Where Does Morality Come From?

‘But if there’s no god, where does morality come from?’ This question is always pitched at me in that ‘gotcha’ kind of way, as if not having recourse to some kind of spiritual manual will cause me to throw up my arms in horror and declare: ‘Oh, no, I’ve never thought of that one!’ But you see, I have, along with most of my fellow atheists, together with some highly respected thinkers, in fact too many to mention here. In any case, if I did so, I’d only be accused by scripturephiles of citing my own version of a holy book, so I won’t. Instead, I’ll rely on myself, which is a trait among atheists: thinking for ourselves.

So, morality? I won’t overcomplicate the definition. Moral conduct is behaviour that contributes to the well-being of individuals in particular and society in general. No more. No less. Obviously, which acts are considered to be moral are susceptible to the requirements of a society at any given time and should be robustly debated. Such a process necessarily conflicts with the strict moral codes insisted upon by most religions, which is why they have become largely obsolete.

Morality and Society

Admittedly, some aspects of what was considered beneficial for society centuries ago still hold, like not murdering someone on a whim, and stealing stuff is still very much regarded as a reprehensible act. Now, coveting thy neighbour’s donkey, that’s possibly not sooo bad. I’ve done lots of hankering in my time. Anyway, you get the picture. Old precepts of morality still carry some weight, but not all of them and certainly not because they are divinely decreed. The reason for still observing the few is that infringing them causes major disruption to the lives of other human beings you have to rub along with. Even I’m up for that in a non-spiritual way!

The Big Con

And here’s the thing, in the past morality was codified in holy writ for exploitative ends: it provided generally illiterate people with a useful system of rules that benefited their overseers, and secondly, it gave their ‘superiors’ an incentive/disincentive scheme that rewarded their workers in heaven or condemned them to hell, depending on how amenable or obstructive they were; a compliant labour force was a useful one. Good con trick, that!  And of course, as is the case with political elites today, it allowed their bosses to behave as badly as they liked because they invented ideas for themselves like buying salvation through building holy places, ironically by exploiting those very same workers. To make matters worse, the most devious of these individuals decided to dispense with morality altogether by inventing slavery, the get-out for which was to reclassify them as subhuman. Sorted! Unfortunately, much of the world is still ruled by theocrats and despotic ideologues using their particularly favoured prescriptive and usually holy texts to command that thou shalt or thou shalt not, and how to do the thou shalts to their advantage!

The Sting

So, many people across the world are still forced to live in accordance with such archaic principles because they have been indoctrinated from birth by religious ideologies. Would I even call these moral principles when they are imposed rather than consented to? No. One thing is certain, many wish to escape such theocratic conformity to more liberal societies which adopt ethical codes based upon

  • robust debate and consensus,
  • the wellbeing of the individual,
  • and the maintenance of social cohesion.
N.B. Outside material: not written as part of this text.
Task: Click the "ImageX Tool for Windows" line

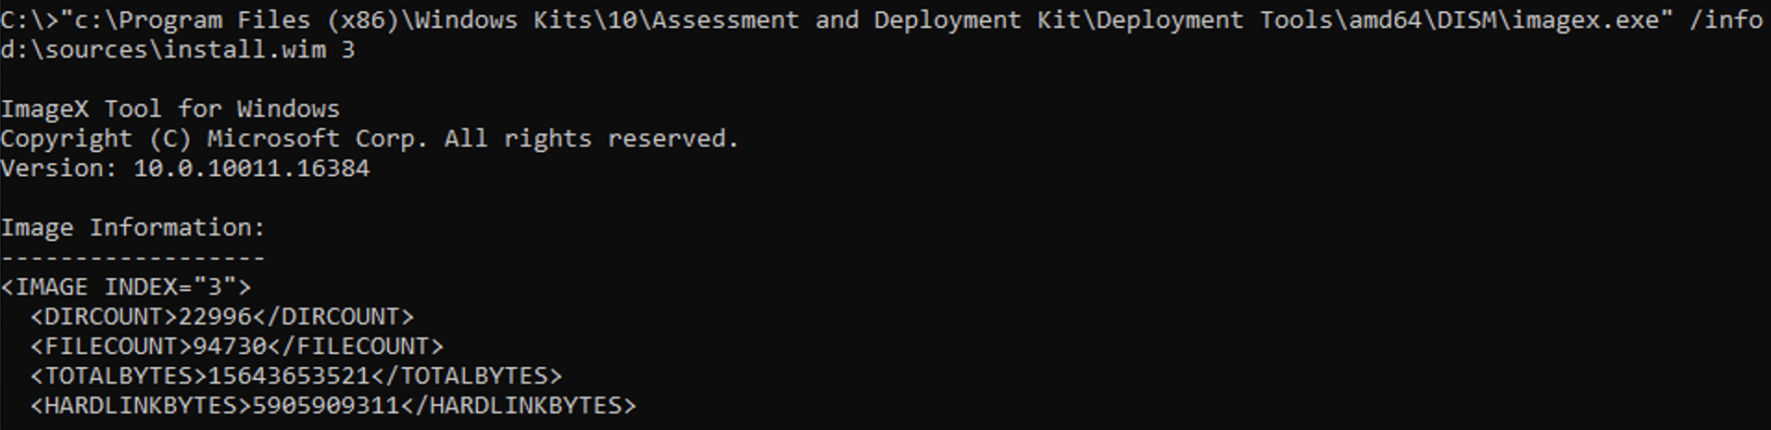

Liberal democracies certainly do not monopolise the moral high ground but at least their adoption of the Universal Declaration of Human Rights indicates a commitment to finding a way for all of us to live free from the stifling oppression imposed by exploitative theocracies.


So, ‘Where does morality come from?’ It emanates from simple survival advantage. Societies with effective secular moral codes thrive better than those without them. In the past, political elites and religions worked together to prescribe morality for exploitative ends. If we free ourselves of that bondage, we will thrive better.